Scan the entries below for the word "node". Copy out every line in which it occurs.
== TASK MATERIAL ==
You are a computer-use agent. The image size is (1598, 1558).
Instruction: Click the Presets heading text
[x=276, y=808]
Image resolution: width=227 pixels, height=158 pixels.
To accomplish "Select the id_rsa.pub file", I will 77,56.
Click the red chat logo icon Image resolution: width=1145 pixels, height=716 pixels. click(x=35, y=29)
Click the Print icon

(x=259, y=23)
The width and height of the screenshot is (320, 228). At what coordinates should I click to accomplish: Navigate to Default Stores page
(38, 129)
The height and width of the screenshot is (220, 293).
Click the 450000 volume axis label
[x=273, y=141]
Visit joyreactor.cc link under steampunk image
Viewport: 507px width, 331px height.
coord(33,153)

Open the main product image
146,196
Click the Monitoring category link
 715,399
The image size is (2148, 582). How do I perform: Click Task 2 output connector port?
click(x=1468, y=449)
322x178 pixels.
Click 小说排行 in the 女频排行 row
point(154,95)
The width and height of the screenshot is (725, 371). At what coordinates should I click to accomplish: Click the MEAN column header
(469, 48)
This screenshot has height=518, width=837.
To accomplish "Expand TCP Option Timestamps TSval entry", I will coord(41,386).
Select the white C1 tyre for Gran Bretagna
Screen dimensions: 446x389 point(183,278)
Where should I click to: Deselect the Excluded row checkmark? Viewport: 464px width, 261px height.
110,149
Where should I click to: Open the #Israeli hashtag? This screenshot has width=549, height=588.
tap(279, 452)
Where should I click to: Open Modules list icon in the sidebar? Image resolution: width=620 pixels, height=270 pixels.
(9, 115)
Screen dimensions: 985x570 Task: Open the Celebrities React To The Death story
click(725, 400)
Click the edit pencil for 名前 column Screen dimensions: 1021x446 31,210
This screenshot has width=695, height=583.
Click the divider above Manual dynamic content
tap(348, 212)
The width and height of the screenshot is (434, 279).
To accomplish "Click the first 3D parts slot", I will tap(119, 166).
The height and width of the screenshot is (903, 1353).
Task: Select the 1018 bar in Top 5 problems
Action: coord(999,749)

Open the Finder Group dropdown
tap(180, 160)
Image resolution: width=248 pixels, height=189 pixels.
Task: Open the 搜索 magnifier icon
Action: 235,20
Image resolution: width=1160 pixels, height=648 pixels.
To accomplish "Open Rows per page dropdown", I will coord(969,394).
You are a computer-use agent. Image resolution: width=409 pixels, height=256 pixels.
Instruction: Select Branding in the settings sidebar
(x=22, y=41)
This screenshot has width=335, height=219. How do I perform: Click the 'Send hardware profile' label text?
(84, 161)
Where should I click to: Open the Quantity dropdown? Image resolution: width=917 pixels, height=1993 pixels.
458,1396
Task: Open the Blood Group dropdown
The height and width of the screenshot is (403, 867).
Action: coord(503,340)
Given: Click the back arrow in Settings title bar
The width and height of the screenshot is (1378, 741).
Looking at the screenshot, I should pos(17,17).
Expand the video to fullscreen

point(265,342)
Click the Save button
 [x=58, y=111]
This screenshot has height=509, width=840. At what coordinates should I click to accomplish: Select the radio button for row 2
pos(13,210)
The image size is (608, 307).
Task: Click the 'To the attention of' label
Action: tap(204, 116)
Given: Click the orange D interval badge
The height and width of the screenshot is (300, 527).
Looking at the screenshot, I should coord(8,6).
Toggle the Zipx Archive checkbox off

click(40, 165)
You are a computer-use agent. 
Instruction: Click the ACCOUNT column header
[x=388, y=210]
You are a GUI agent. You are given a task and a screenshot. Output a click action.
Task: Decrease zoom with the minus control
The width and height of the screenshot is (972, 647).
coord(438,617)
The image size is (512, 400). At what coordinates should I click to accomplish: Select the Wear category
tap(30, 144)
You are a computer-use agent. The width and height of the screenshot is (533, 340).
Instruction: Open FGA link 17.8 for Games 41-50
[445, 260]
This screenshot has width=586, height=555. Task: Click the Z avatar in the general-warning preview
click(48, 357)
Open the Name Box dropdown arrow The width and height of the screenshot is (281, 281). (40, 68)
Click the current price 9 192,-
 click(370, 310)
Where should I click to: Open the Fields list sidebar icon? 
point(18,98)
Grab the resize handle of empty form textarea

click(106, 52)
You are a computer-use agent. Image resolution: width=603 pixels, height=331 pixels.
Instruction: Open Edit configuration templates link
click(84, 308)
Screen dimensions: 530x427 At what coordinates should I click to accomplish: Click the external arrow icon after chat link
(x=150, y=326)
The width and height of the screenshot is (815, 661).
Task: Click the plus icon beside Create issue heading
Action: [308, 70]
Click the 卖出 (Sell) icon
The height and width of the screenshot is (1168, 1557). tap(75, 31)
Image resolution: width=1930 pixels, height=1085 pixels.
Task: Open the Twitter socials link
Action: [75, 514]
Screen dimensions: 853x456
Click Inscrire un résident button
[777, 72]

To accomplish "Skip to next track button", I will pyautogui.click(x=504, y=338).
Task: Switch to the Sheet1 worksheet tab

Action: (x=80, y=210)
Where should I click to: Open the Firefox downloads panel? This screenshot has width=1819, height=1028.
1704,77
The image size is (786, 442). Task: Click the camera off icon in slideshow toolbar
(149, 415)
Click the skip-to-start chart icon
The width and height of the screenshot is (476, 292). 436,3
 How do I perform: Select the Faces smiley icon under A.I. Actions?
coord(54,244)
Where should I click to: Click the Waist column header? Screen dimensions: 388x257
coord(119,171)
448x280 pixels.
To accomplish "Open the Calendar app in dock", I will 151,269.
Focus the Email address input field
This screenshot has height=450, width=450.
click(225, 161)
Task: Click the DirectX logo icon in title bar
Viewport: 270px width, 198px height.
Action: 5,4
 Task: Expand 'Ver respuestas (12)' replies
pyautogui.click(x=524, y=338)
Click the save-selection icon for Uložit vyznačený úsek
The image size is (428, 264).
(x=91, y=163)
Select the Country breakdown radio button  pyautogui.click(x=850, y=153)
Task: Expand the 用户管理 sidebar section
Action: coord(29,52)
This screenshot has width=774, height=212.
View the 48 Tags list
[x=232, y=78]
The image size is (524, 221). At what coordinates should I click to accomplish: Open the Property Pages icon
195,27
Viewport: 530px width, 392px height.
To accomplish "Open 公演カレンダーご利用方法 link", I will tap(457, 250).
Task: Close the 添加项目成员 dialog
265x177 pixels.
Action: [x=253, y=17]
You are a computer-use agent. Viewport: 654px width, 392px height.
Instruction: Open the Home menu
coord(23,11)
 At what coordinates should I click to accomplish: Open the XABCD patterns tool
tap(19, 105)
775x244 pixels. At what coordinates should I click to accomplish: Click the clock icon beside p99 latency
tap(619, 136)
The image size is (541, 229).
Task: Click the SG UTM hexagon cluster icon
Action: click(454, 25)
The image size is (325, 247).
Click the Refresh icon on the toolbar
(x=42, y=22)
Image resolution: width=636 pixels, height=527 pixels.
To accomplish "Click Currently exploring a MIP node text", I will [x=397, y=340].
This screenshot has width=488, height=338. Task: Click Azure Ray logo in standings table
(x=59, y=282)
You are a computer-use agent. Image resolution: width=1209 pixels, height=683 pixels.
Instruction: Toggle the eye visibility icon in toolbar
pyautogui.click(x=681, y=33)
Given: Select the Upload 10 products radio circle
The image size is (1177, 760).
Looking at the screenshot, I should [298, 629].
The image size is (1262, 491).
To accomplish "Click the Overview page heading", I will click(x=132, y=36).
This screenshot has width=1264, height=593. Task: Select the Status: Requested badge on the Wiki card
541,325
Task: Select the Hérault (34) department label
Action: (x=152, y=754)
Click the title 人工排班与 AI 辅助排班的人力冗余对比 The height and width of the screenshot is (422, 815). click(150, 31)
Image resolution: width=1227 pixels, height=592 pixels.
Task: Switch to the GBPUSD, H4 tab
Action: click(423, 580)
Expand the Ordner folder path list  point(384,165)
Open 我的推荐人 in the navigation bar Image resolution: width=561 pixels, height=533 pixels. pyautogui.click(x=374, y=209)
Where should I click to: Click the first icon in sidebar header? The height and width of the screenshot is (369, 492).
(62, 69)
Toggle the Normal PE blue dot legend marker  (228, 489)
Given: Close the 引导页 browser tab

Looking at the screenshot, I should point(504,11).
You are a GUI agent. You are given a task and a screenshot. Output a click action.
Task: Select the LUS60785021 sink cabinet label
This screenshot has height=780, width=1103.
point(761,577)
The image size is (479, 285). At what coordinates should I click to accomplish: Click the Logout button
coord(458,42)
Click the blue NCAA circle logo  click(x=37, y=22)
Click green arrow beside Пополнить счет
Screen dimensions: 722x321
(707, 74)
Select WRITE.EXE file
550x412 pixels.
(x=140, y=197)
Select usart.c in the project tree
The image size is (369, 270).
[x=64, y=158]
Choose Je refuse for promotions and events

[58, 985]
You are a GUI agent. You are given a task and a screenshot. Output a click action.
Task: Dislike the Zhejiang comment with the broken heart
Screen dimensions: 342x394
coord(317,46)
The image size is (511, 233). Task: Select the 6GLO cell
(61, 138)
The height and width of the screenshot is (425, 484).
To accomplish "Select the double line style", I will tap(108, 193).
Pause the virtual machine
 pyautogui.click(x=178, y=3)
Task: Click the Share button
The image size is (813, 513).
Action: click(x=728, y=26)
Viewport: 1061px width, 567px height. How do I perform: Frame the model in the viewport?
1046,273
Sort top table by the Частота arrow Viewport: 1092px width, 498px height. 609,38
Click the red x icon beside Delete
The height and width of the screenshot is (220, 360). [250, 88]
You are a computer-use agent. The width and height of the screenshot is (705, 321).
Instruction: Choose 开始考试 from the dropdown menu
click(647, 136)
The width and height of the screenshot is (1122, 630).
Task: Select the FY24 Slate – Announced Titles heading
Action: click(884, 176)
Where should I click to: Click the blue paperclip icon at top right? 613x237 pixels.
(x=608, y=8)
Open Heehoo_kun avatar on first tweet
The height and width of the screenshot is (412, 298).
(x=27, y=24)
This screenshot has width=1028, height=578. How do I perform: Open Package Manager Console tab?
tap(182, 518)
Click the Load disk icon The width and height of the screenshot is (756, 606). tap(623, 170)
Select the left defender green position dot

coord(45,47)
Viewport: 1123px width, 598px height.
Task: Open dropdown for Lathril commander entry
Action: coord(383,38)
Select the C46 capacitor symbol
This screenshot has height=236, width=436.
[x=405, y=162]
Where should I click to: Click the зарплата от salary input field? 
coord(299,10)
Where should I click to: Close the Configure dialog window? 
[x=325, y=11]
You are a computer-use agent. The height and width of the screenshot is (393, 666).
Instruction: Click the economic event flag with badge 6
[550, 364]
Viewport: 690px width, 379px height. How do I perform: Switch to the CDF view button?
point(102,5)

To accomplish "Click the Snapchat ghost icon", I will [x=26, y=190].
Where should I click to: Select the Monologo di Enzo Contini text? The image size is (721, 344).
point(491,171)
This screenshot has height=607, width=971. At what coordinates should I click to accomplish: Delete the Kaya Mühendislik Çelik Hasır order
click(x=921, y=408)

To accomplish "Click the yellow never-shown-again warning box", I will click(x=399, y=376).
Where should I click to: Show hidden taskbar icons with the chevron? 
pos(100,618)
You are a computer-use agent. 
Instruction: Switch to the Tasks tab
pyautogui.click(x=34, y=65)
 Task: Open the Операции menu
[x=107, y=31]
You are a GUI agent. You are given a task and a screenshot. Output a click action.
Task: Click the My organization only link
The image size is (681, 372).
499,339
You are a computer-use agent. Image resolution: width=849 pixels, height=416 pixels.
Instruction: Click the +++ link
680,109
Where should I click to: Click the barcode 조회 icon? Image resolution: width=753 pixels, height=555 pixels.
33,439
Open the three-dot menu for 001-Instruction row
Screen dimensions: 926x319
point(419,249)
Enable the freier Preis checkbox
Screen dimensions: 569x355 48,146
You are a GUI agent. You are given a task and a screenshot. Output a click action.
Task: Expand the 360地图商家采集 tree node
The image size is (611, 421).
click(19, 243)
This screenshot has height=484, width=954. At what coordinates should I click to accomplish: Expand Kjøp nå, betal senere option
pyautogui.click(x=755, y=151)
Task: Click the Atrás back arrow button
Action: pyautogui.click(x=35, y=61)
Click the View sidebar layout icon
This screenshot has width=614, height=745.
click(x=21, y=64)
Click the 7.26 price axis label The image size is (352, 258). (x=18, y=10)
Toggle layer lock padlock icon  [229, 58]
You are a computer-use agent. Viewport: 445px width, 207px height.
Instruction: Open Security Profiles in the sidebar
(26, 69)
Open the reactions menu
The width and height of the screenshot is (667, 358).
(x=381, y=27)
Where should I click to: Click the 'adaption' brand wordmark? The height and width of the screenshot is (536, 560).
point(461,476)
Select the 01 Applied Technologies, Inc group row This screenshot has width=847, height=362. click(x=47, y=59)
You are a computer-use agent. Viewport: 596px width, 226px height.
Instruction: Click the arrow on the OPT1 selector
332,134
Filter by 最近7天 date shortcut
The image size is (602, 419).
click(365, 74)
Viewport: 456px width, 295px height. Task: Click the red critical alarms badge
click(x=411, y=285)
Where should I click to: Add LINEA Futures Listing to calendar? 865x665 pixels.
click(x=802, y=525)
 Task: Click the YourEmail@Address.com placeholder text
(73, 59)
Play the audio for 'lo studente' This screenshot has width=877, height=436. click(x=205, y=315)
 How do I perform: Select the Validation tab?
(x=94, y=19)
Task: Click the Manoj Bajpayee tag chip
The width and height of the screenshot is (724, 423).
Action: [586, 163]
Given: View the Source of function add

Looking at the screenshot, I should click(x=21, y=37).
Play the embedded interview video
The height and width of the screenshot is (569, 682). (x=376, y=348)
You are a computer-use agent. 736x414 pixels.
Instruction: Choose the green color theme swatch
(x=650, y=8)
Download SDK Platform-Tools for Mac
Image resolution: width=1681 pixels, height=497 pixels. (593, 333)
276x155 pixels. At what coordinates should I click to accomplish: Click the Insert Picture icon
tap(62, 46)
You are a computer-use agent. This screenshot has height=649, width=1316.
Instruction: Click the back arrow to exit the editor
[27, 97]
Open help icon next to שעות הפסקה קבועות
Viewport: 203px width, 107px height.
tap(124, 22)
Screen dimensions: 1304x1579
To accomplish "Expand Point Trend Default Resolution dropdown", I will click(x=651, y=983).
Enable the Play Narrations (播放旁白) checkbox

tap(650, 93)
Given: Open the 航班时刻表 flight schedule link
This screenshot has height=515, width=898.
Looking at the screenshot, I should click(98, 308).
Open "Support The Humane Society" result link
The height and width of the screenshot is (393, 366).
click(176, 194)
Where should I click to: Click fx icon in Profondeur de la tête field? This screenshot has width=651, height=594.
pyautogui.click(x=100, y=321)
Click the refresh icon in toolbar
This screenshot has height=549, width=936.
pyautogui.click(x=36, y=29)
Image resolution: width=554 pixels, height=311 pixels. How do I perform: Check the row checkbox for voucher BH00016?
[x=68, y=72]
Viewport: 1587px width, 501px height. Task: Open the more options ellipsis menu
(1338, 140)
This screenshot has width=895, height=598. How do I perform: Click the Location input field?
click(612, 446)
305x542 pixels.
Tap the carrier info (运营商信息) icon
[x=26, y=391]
===
> **ANSWER FOR THE TASK**
To accomplish "Click Currently exploring a MIP node text", I will [x=397, y=340].
Task: Expand the 360地图商家采集 tree node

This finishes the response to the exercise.